- The Washington Times - Wednesday, June 19, 2002

HALABJA, Iraq On March 16, 1988, this Kurdish town in northern Iraq was overrun by Iranian troops and then attacked by chemical weapons dropped from Iraqi planes. More than 5,000 people died, but it was just the beginning of Halabja's misery.

The town's rates of cancers, respiratory diseases, infertility and mental health problems are three or four times higher than those of similar towns that weren't attacked with chemical weapons, and doctors say the chemical attack is to blame.

In recent months the town has come under a new threat: An Islamist group said to be affiliated with al Qaeda has menaced Halabja, planting mines on the roads and in the fields where people make their living raising wheat and barley.

Situated at the foot of mountains that separate Iraq from Iran, Halabja had been a busy market town of 80,000 even through the Iran-Iraq war, when it was on the front lines. The population has dropped to about 43,000.

All this has had a profound effect on the town's psyche, said Dr. Adil Karem, director of the Halabja Martyrs Hospital. "People are constantly afraid of the future," he said.

For most of the 1990s, while rival Kurdish factions battled for control of northern Iraq, Halabja was ruled by an Islamist party, albeit a more moderate one than Ansar al-Islam. In 1998, the Patriotic Union of Kurdistan (PUK) took the town. Today it provides the security, but the mayor is from the Islamic Movement of Kurdistan (IMK).

Ansar al-Islam is an offshoot of the IMK, whose leaders went to Afghanistan and reportedly came under the influence of a deputy of Osama bin Laden. In 1997 and 1998 they attacked bars and women's hairdressers in Irbil, the capital of Iraqi Kurdistan, and when the regional government arrested some members, the rest fled to Halabja.

The group is believed to have about 500 members and controls several villages in the mountains between Halabja and the Iranian border. Though some members are Kurds, many are thought to be Arabs from around the Middle East who trained in Afghanistan.

The group stepped up its activities this year. In the last month, Ansar al-Islam killed two young men on a road to Halabja and injured two government soldiers in a mine attack on another. In April, they attacked a PUK official in the regional capital, Sulaimaniya, just after he had met with a U.S. delegation.
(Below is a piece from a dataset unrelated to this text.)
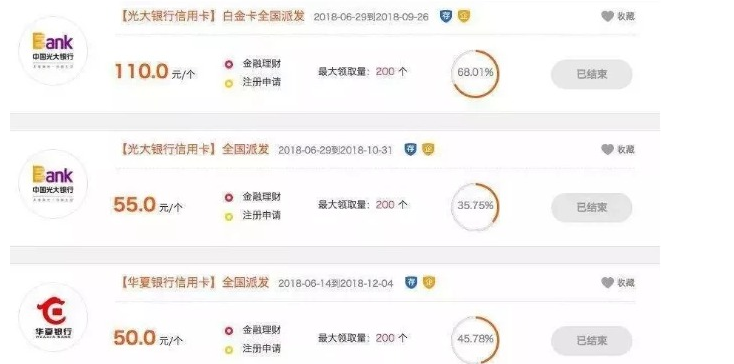Click 已结束 button on 55.0元 listing
The width and height of the screenshot is (734, 364).
pos(592,207)
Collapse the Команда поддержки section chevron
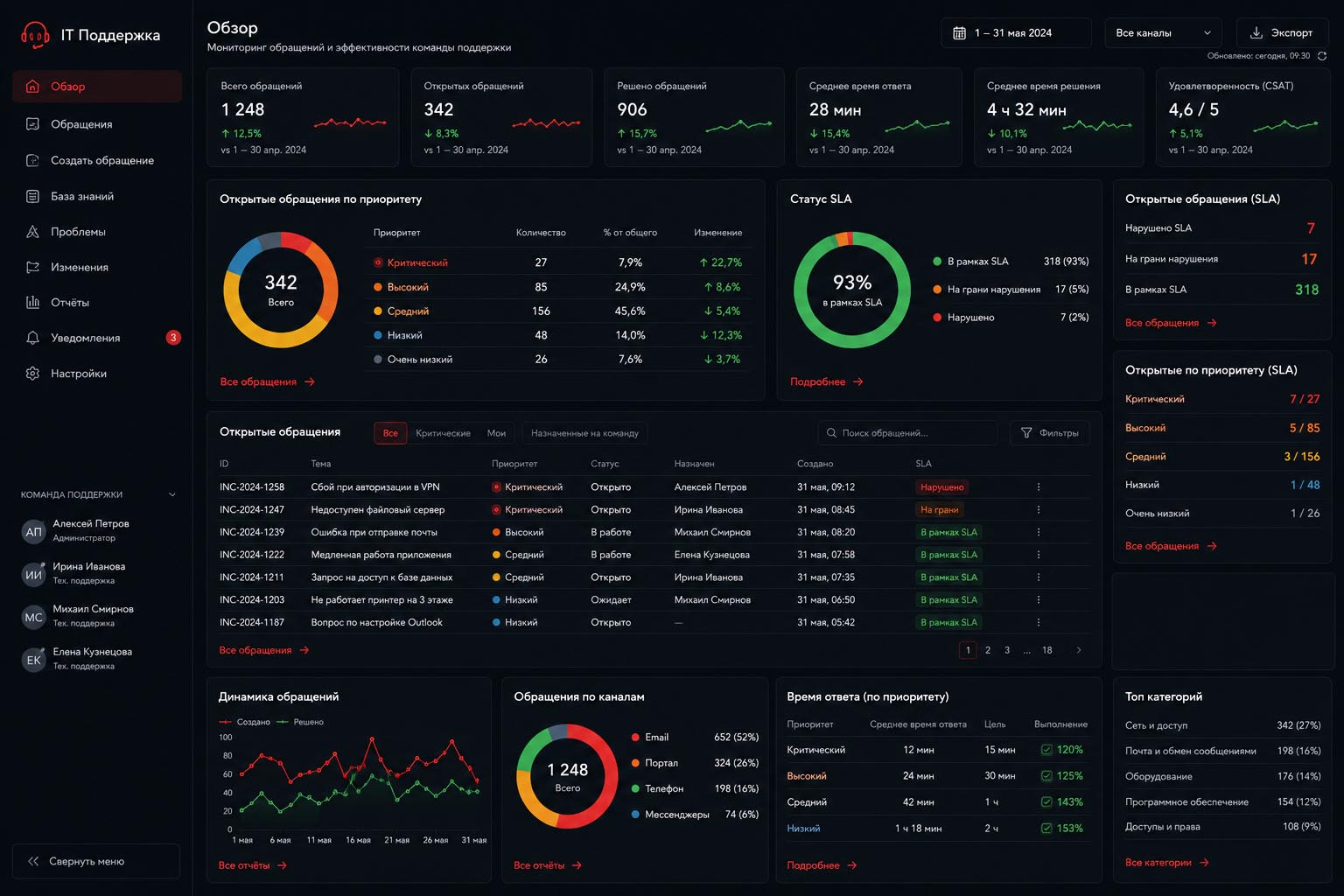This screenshot has width=1344, height=896. click(172, 495)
They also attacked female U.N. staffers in the area who didn't cover their heads. The threat persuaded U.N. agencies to pull out of the area two months ago, and foreign humanitarian groups also withdrew, leaving one of the most needy areas in northern Iraq to fend for itself.

Some members of the Kurdish regional government say Iraqi President Saddam Hussein supports the group, but Interior Minister Karim Sinjari said that's unlikely.

"We have to be realistic," he said. "Right now the whole world is against Saddam Hussein, and the U.S. is looking for justification to attack him. I don't think he would give to the Americans a justification to attack him," he added, referring to supporting Ansar al-Islam.

The Kurdish regional government's negotiations with Ansar al-Islam recently broke down because the group demanded control of Halabja and the imposition of Islamic law there, said Fatah Mahmud, a member of the Halabja PUK ruling council.

But the regional government is optimistic the group won't gain a foothold. "People don't support them here," Mr. Mahmud said.

Omar Ali Mohammed, a farmer, said his family has been unable to work because of Ansar al-Islam. "We can't go to our orchards and beehives because they've mined the fields," Mr. Mohammed said.

Mr. Mohammed has skin cancer that will probably kill him in a few months. His wife has chronic eye problems, and one young nephew has an unexplained growth jutting an inch out of his neck.

In 1988, as the Iran-Iraq war was in its final stages, Iraqi jets dropped a variety of chemical weapons on the town. Although it has not been confirmed which agents were involved, Dr. Karem, head of Halabja Martyrs Hospital, said he believes they were mustard gas, sarin, VX and aflatoxin dissolved in tear gas.

Because many victims scattered to Iran or elsewhere and didn't die immediately, it is also not known how many people were killed by the attack, but the death toll is believed be from 5,000 to 7,000.

The effects of the chemical attack have been little studied because of Halabja's remote location, its instability and, Dr. Karem believes, because many of the weapons were manufactured in the West, and companies there could face legal claims if the results were well documented.